I kept it backed up, though, and was recently visited with a desire to restart the project. I had a lot of plans for this story... most of which I've forgotten by now, but I don't think I'd ever forgive myself if I dropped this one completely, lack of reviews or not.

For the uninitiated, the Wild ARMs series is a JRPG franchise not unlike Final Fantasy in essence, but based on wasteland-adventure and Wild West themes, with very heavy "anime" leanings and art style. Wild ARMs 3 ended on a highly bittersweet note, and this story picks up from there. The title "Second Ignition" is the Japanese subtitle for Wild ARMs 2, and refers both to the fact that this is a sort of Wild ARMs 3-2 story, and to the fact that there are many elements of Wild ARMs 2's plot and mythology being referenced or recycled along the way. That by itself is also my way of carrying on the proud Wild ARMs tradition of beating the player brutally over the head with references to past titles in every new game.

Disclaimer: Wild ARMs isn't mine. The belong to Media Vision. Or XSeed. Or whoever the fuck owns the rights these days. I'm too lazy to give a damn, really...


Wild ARMs 3: Second Ignition
That's Professor Hawke


- Prelude -
"Fate's Bad Joke"


There were a lot a laughs. They weren't all, you know, for real… but sometimes you just had to fake it.

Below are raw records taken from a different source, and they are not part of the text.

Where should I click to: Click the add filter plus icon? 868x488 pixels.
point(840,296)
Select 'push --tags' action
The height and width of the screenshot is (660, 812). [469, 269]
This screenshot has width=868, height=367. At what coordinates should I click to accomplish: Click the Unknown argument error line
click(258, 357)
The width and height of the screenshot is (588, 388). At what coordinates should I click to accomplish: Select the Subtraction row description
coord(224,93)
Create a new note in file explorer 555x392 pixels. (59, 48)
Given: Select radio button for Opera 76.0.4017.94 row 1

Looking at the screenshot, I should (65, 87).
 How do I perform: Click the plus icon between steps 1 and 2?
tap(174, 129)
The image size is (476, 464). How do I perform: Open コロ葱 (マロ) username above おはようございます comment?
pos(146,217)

Sometimes, laughing was the only way to stop yourself from crying.
— excerpt from Dream Chasers, the memoirs of Virginia Maxwell


It was a dark and stormy night.

That was one of the things that had stood out most in Virginia Maxwell's memory, the weather at the time, so when she found herself on a train, reading the latest installment of Disaster Girl of the Wasteland, and when the world outside went prematurely dark, and when the wind started to howl louder than it should were it simply the train blazing through on its tracks, and when it finally started to rain — it got harder and harder for Virginia not to think about a similar night on a similar train, but she fought as hard as she could not to think about it. The brain hates cooperating with that particular effort, though. Trying not to remember just brought the flashbacks crashing in a little harder.

Back then… she'd fallen into a doze, the sounds of the storm and rhythm of the train somehow lulling her into a gentle sleep she couldn't possibly find now; those very sounds were now chilling her in some deep place amidst the pit of her stomach, a kind of subtle, sad anxiety that Virginia, mindful of her Baskar friend's advice two weeks prior, refused to identify as guilt. She shut the notion down and bashed its head in with a hammer. She would not feel guilty. She would not. They had done the right thing. It wasn't her who'd sh(aaaaaaaah, nonononono don't think about that don't think about that don't think about that don't don't don't don't)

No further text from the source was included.